Environmental organisations WWF and Greenpeace have jointly called on COP30 delegates to adopt a binding roadmap aimed at halting and reversing global deforestation by 2030.

The appeal, made on November 18, 2025, comes as Brazilian President Luiz Inácio Lula da Silva has pushed for two major roadmaps at the climate summit: one to phase out fossil fuels and another to preserve forests.

Kirsten Schuijt, director general of WWF International, emphasised that achieving the Paris Agreement targets is impossible without decisive action on forest protection.

She described COP30 as a historic opportunity to close the gap between ambition and implementation, urging countries to move beyond symbolic commitments.
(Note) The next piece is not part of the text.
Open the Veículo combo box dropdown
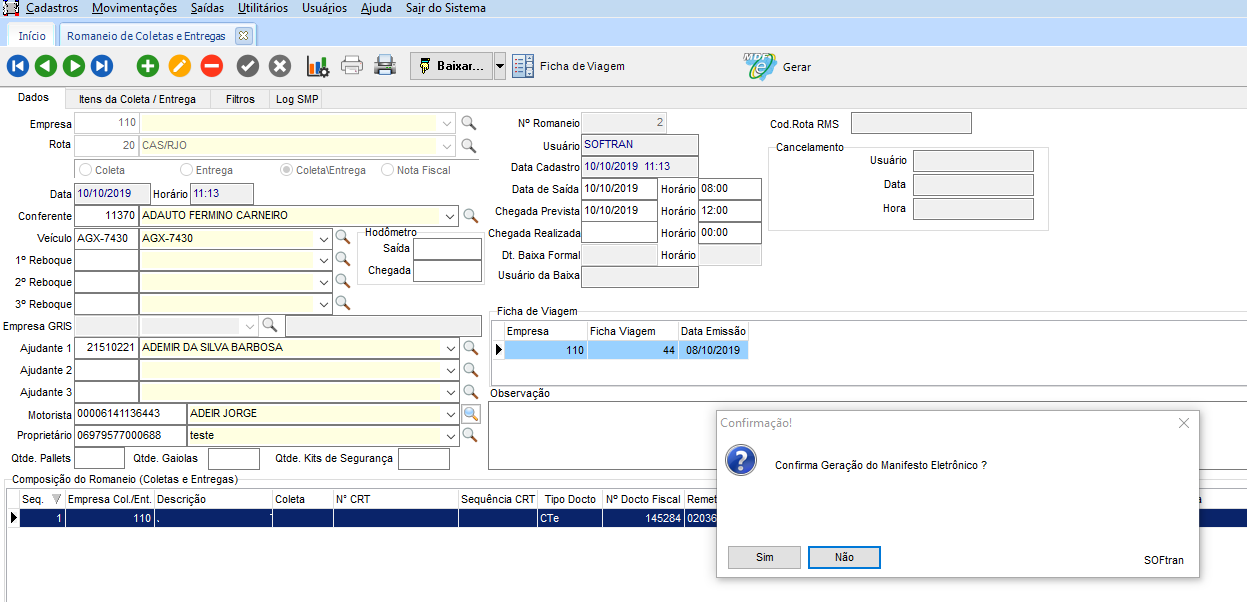This screenshot has height=602, width=1247. pos(322,239)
Carolina Pasquali, executive director of Greenpeace Brazil, reinforced that vague pledges are insufficient, calling for a concrete, time-bound action plan to end deforestation across all forests by 2030.

The organisations highlighted that rainforests, particularly the Amazon, are nearing irreversible tipping points, citing recent reports from the Intergovernmental Panel on Climate Change (IPCC) and the Intergovernmental Science-Policy Platform on Biodiversity and Ecosystem Services (IPBES).

Prominent scientists, including Johan Rockström of the Potsdam Institute and Carlos Nobre of the University of São Paulo, have warned of the urgent need for forest conservation.

Indigenous peoples and local communities have actively engaged at COP30, demanding secure land rights and stronger deforestation protections, underscoring the social dimension of forest preservation.

The proposed roadmap calls for guidance on implementing national deforestation plans, reforming financial systems, addressing agricultural drivers of forest loss, improving monitoring, and establishing mechanisms to track progress.

The organisations stressed that effective international cooperation and enforcement are crucial to ensure commitments are translated into measurable action, rather than remaining symbolic gestures.

Without immediate, binding measures, experts warn that forest degradation will continue to undermine global climate targets, biodiversity, and the livelihoods of millions of people dependent on forest ecosystems.